Migration from createMomentoAgent
If you're using the legacy createMomentoAgent function, migrate to createAgent:
// Old (deprecated)
const app = await createMomentoAgent({
cacheName: "mcp",
apiKey: "...",
skills: [...],
handler: async (message) => { ... }
});
// New (recommended)
const app = await createAgent({
cacheName: "mcp",
apiKey: "...",
skills: [...],
handler: async (message) => { ... }
});The createMomentoAgent function still works but will be removed in v2.0.0. It now shows a deprecation warning and internally calls createAgent.
In this package
This package provides:
- Full A2A task execution and state management with no database required
- Real-time streaming and observability with Momento Topics
- Easy agent discovery and registration with Momento cache
- Drop-in support for Cloudflare Workers, Lambda, Azure Functions, and Google Cloud Run functions
Why Momento for A2A?
A2A is an open standard designed to enable seamless communication and collaboration between AI agents. However, the provided SDKs offer only a stateful solution - sticky sessions, local caches, region-locked DBs, or single-instance event streams. This limits scale, reliability, and global reach.
But with Momento
With Momento powering your A2A agent infrastructure, your agents become truly stateless and horizontally scalable.

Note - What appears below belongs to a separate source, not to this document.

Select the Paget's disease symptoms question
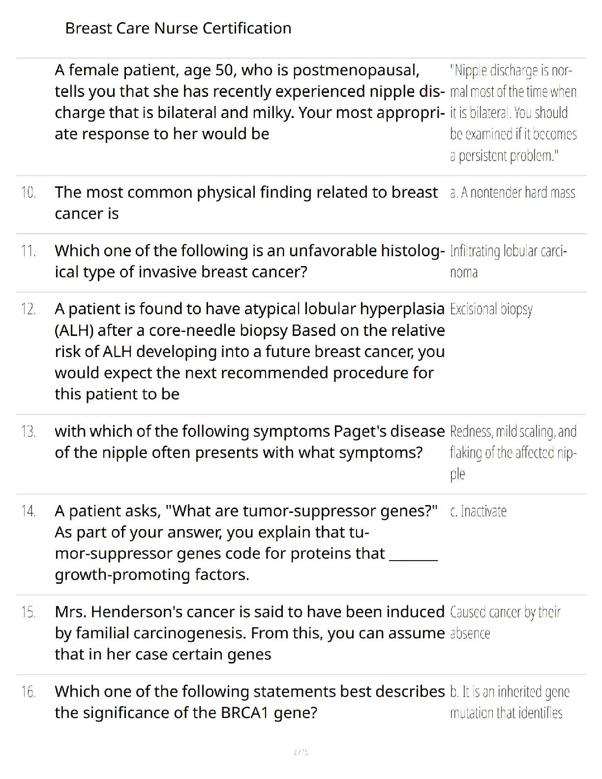This screenshot has height=779, width=602. tap(249, 442)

Task state and events are stored in Momento rather than in your application or local memory. This means you can deploy as many agent instances as you like, anywhere in the world, and they'll always have instant access to the latest state.
Real-time streaming and observability are built in, so you can observe and react to every task, message, or event instantly by subscribing to Momento Topics. This applies to both your agents, your observability platform, and even your web pages!

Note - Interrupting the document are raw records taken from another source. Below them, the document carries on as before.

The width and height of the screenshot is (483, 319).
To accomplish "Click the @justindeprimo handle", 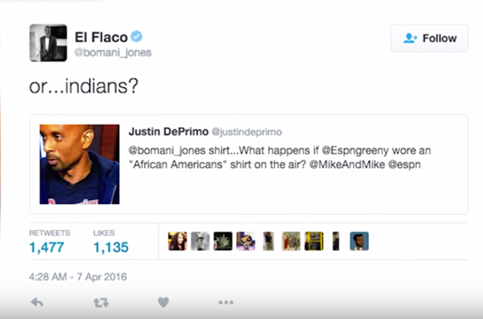I will pyautogui.click(x=247, y=132).
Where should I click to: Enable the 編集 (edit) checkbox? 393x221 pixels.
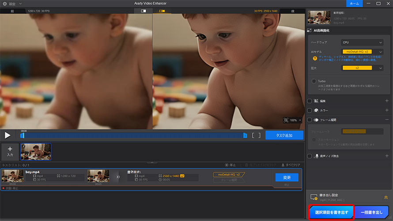tap(310, 101)
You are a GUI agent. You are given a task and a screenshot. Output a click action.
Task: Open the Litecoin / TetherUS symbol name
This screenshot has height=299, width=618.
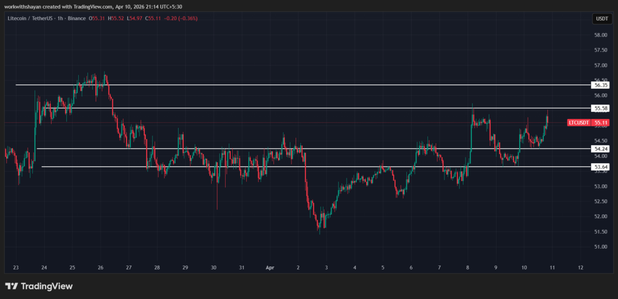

Agents can also be registered for global discovery, removing the need for config files or hard-coded endpoints and enabling dynamic, distributed agent networks. Best of all, there's no DevOps required: with Momento, you avoid database migrations, cache clusters, and scaling bottlenecks, as all the infrastructure complexity is managed for you.
This approach unlocks true cloud-native A2A agents that are elastic, observable, and discoverable right out of the box.
Prerequisites
For local development, no prerequisites are needed - the package works out of the box in in-memory mode.

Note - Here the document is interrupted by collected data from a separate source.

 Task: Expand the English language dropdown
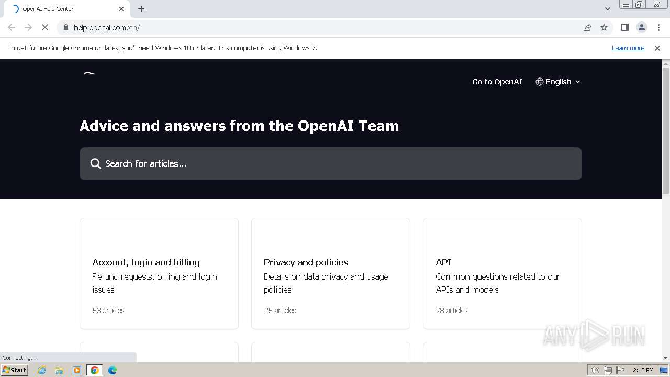pos(558,82)
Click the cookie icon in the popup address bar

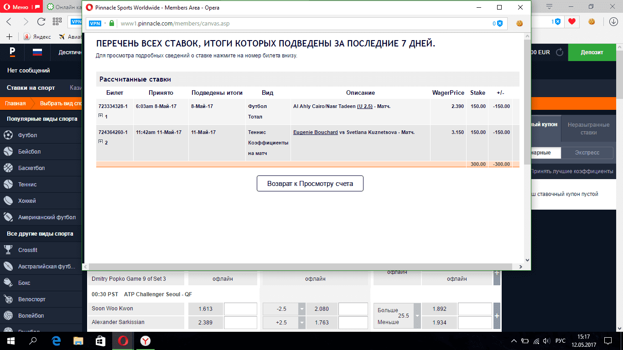click(x=519, y=23)
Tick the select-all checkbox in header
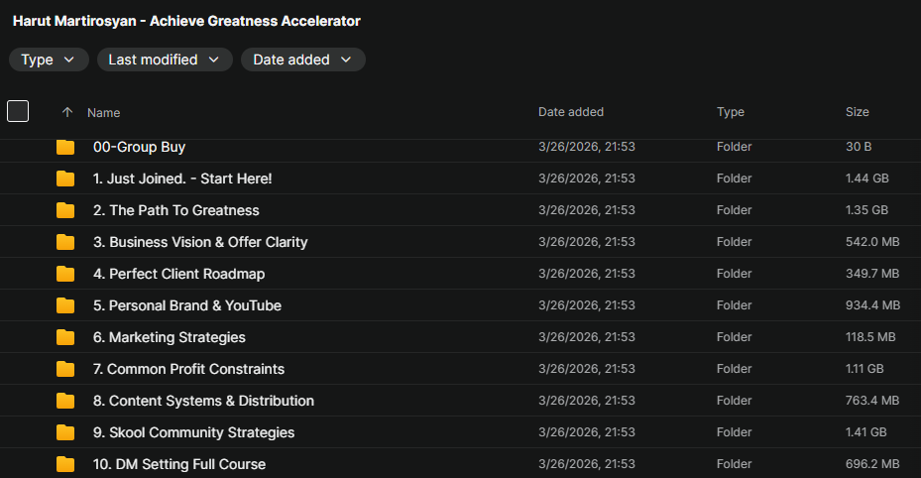921x478 pixels. (x=18, y=111)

For production deployments with Momento, you must create a Momento API key with super user permissions. You will also need to create a cache in your Momento account. That's it! The rest is handled for you via the package.
A2A Servers
The brains of the operation, A2A servers are what handles the processing of tasks. Below is how to build a server and what properties you need to do it.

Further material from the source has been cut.